GIVEN RECORDS:
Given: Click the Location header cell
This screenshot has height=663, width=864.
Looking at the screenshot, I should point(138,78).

--

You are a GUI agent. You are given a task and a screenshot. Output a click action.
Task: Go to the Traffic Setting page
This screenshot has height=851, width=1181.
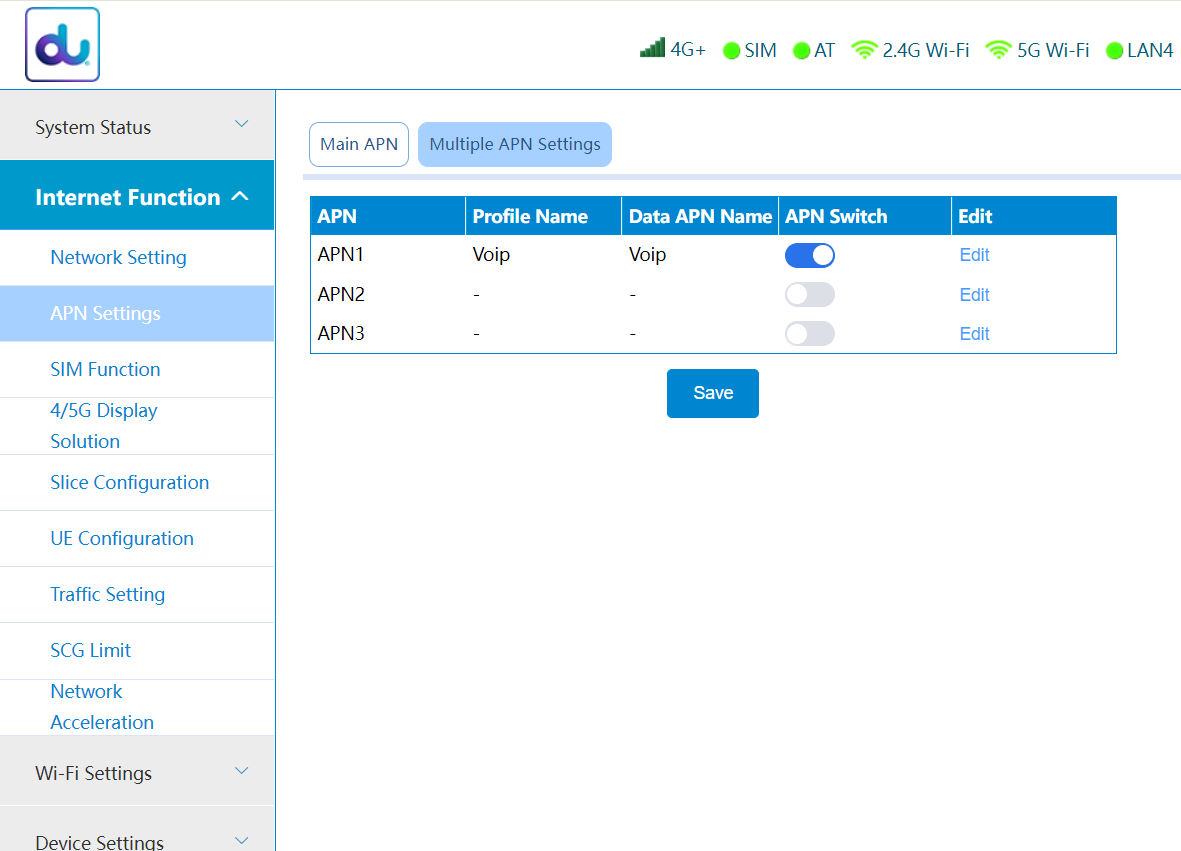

---

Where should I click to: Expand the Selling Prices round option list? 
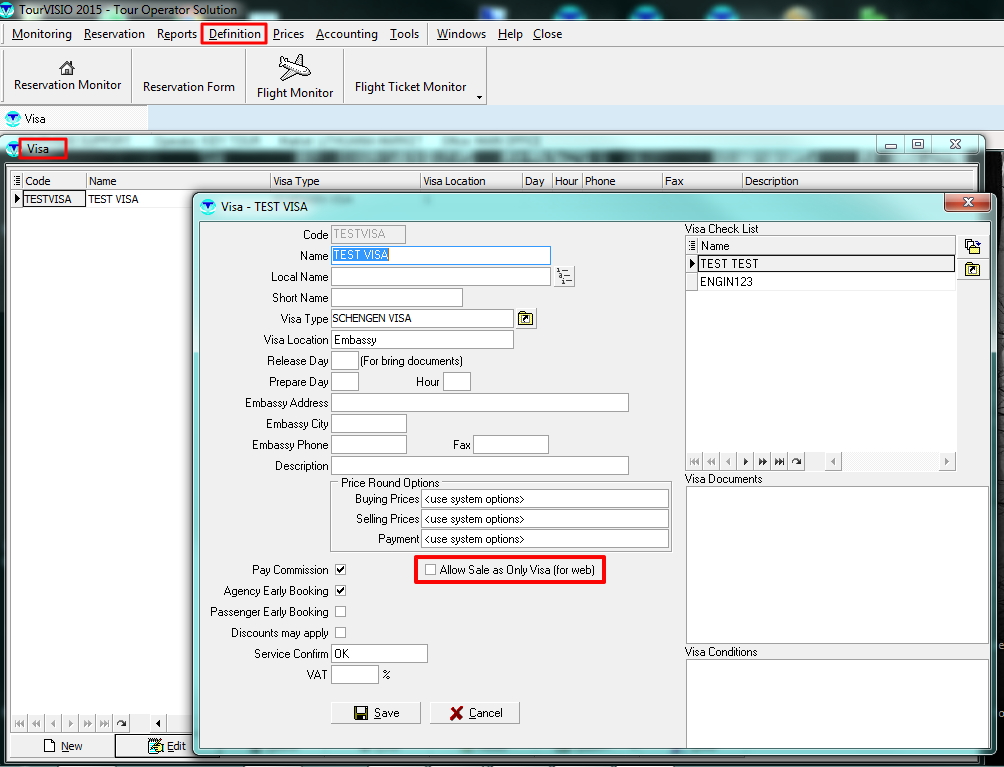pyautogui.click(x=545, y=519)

TASK DIRECTIONS: The lines above from the one containing "Task: Go to the Traffic Setting page" through the one containing "This screenshot has height=851, width=1181." are to be set down exactly, and no others.

EXERCISE SOLUTION:
Task: Go to the Traffic Setting page
This screenshot has height=851, width=1181.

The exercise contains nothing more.